Diabetes is a condition that affects just under 12,000 people in West Lincolnshire, and it is estimated that a further 600 people will be diagnosed this year.

Diabetes is when there is excessive glucose in your blood and leads to serious health problems if it is left untreated.

The excess of glucose occurs when your body can’t produce enough insulin or, more commonly, your body becomes resistant to the effects of insulin.

The initial symptoms of diabetes can include:

  • Increased, excessive thirst
  • Increased need to urinate
  • Unexplained weight loss

There are some groups of people who are more at risk from developing diabetes and this includes a family history of diabetes, if you are overweight or if you have high blood pressure.

Certain ethnic groups are also more likely to develop diabetes. Your GP is able to support you in your treatment and management of diabetes and will offer you regular clinic appointments, which are very important to keep.

If you are concerned that you have any of the symptoms mentioned, your local pharmacist or GP will be able to offer you a simple blood test to look at your sugar levels. If this is raised you can then be sent for further tests to see if you have diabetes and then access the right level of treatment and support.

There are two types of diabetes, type 1 and type 2. Type 1 diabetes affects about 10% of adults who have diabetes and usually develops before the age of 40. It is also the most common type of childhood diabetes. It is treated with by daily injections of insulin.

Type 2 diabetes usually occurs over the age of 40 and can often be treated through diet and exercise, as well as medication. It is possible to prevent the onset of diabetes. Some people have borderline results, and with a combination of diet and exercise, these pre diabetes states can improve.
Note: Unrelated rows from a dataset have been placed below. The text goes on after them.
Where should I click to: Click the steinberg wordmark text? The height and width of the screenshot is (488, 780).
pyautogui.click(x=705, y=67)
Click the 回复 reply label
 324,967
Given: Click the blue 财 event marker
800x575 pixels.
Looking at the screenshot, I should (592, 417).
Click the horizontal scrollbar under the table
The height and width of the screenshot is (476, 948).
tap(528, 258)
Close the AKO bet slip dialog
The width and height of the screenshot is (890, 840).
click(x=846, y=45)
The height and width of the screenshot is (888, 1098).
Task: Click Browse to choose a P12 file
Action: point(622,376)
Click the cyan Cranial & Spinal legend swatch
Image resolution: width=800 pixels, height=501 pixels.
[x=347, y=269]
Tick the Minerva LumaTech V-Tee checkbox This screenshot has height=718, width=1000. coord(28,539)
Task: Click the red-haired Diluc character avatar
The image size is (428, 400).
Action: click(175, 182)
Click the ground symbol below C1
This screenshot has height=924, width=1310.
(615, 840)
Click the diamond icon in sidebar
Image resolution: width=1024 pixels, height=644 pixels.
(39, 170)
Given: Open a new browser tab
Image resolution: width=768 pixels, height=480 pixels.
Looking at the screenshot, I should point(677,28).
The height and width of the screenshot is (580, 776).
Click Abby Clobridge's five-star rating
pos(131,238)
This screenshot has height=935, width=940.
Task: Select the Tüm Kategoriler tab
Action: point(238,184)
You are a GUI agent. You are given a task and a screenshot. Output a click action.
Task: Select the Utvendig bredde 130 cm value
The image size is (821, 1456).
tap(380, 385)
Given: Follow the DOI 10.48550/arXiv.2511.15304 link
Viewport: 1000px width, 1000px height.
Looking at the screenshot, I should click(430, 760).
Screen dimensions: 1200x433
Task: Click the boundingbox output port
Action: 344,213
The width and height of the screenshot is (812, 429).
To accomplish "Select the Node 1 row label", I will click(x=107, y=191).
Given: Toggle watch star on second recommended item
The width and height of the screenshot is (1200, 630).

There are some common concerns that I am often asked as a GP in regard to diabetes and these include:

“I can only eat ‘diabetic foods’” – often foods that are sold as ‘diabetic foods’ can have high levels of fat and calories within them. It is important to have a healthy balanced diet.

“What can I eat?” – In general terms, fresh vegetables and the more natural ingredients are the best. Avoid refined and pre-prepared foods. Try and keep the sugar content of food to less than one third of the total carbohydrates-this information can be found on food labels.

It is important to look after yourself when you have diabetes in order to help prevent further health complications.

You should especially take care of feet, eyes, kidneys and heart and keep your regular check-ups that your doctor can arrange for you. Most surgeries run clinics to support diabetes and are run by our nurses.